ЧТО НУЖНО СДЕЛАТЬ:
A: Перепишите из фрагмента о Сталинграде весь текст, начиная со слов «Слева и справа» и вплоть до слов «прорвать оборону противника.».
B: Кто, согласно фрагменту о Сталинграде, выехал в район боевых действий, чтобы изучить условия для подготовки контрнаступления?

ИСХОДНЫЙ ФРАГМЕНТ:
────────────────────

Слева и справа от германских войск, сгрудившихся у Сталинграда, стояли румынские, венгерские и итальянские войска. Вооружены они были хуже, чем немцы. У них слабые трофейные танки (чехословацкие и французские), противотанковой артиллерии мало. Боевой дух румынских, венгерских, итальянских солдат не отличался крепостью: кому охота расплачиваться жизнью за преступления чужого фюрера? На этих-то участках и предполагалось прорвать оборону противника.

Итак, оборону наши войска прорвали. Но ведь немцы не будут равнодушно смотреть, как гонят их союзников, потому что следующими, кому достанется, будут сами немцы. Фашисты должны будут бросить свои дивизии, чтобы загородить проломы в линии фронта. Все дело в том, что у противника уже не было таких свободных дивизий, все резервы фашистов полегли в степях у Сталинграда и на Северном Кавказе. В середине октября Гитлер прикажет своим войскам перейти к обороне почти на всем фронте. Он будет тешить себя надеждой, что в обороне перезимует новую военную зиму, а летом снова начнет наступление, послав на фронт еще уцелевших мужчин Германии.



Сталинград. Уличные бои.


Немцы, как говорят, были обескровлены в наступлении. Но ведь и наши войска понесли немалые потери. Какими же силами будем вести контрнаступление мы? Пока город оборонялся, в тылу Советской страны были подготовлены мощные резервы. Наши бойцы получили много танков Т-34, много новых самолетов — истребителей, пикировщиков, штурмовиков, было много орудий у наших и много снарядов к ним. Теперь у нас было чем воевать.

Вся задуманная операция делилась на несколько частей:

1) прорыв обороны;

2) окружение немецкой группировки у города;

3) создание внешнего фронта, который задержал бы фашистов, идущих на помощь окруженным;

4) пресечение попыток врага выйти из кольца и полное уничтожение окруженных войск.

Замысел контрнаступления заинтересовал Сталина. В конце обсуждения он сказал: «Разговор о плане продолжим позже. То, что мы здесь обсуждали, кроме нас троих, пока никто не должен знать».

Жуков и Василевский выехали в район боевых действий, чтобы изучить условия для подготовки контрнаступления, посмотреть места, где лучше сосредоточить резервы.

Было у них и еще важное задание — помочь командующим фронтами организовать оборону волжских рубежей. Ты ведь знаешь, как враг в эту пору рвался к реке, как хотел занять весь город. В оборонительных боях советские войска должны были не только устоять, но и как можно больше истребить врагов, их танков, самолетов, орудий — от этого тоже зависел успех контрнаступления.

────────────────────

ПРЕДОСТАВЛЕННЫЕ ДАННЫЕ:
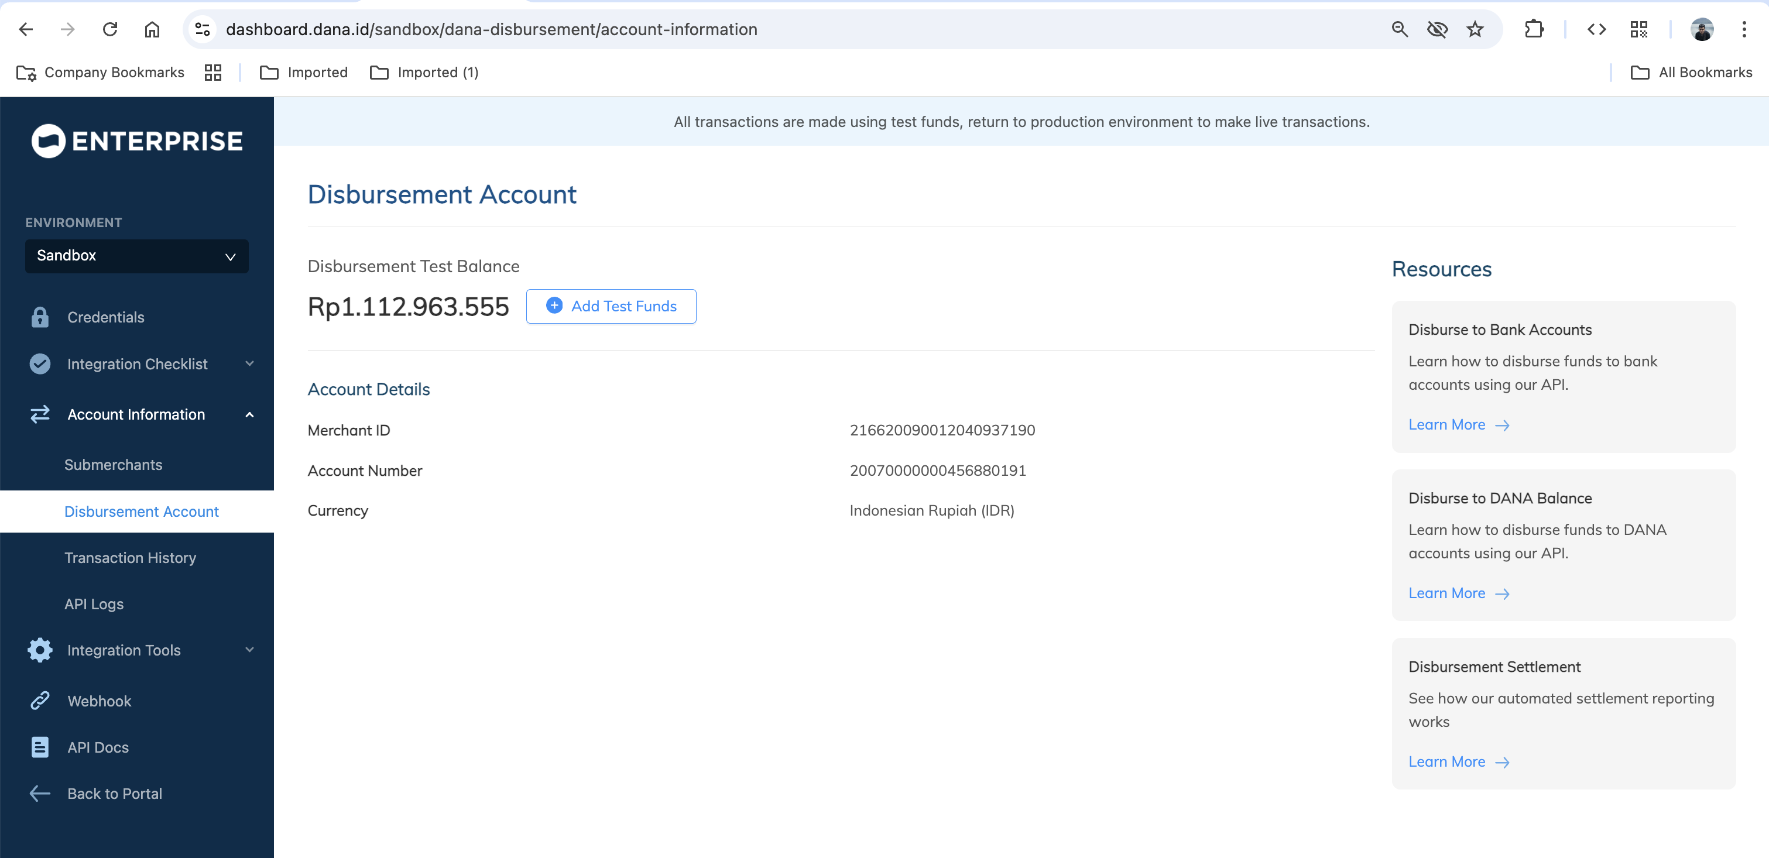Click the Account Information transfer icon
Screen dimensions: 1769x858
coord(39,415)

────────────────────

РЕШЕНИЯ ЗАДАНИЙ:
A:
Слева и справа от германских войск, сгрудившихся у Сталинграда, стояли румынские, венгерские и итальянские войска. Вооружены они были хуже, чем немцы. У них слабые трофейные танки (чехословацкие и французские), противотанковой артиллерии мало. Боевой дух румынских, венгерских, итальянских солдат не отличался крепостью: кому охота расплачиваться жизнью за преступления чужого фюрера? На этих-то участках и предполагалось прорвать оборону противника.

B: Жуков и Василевский.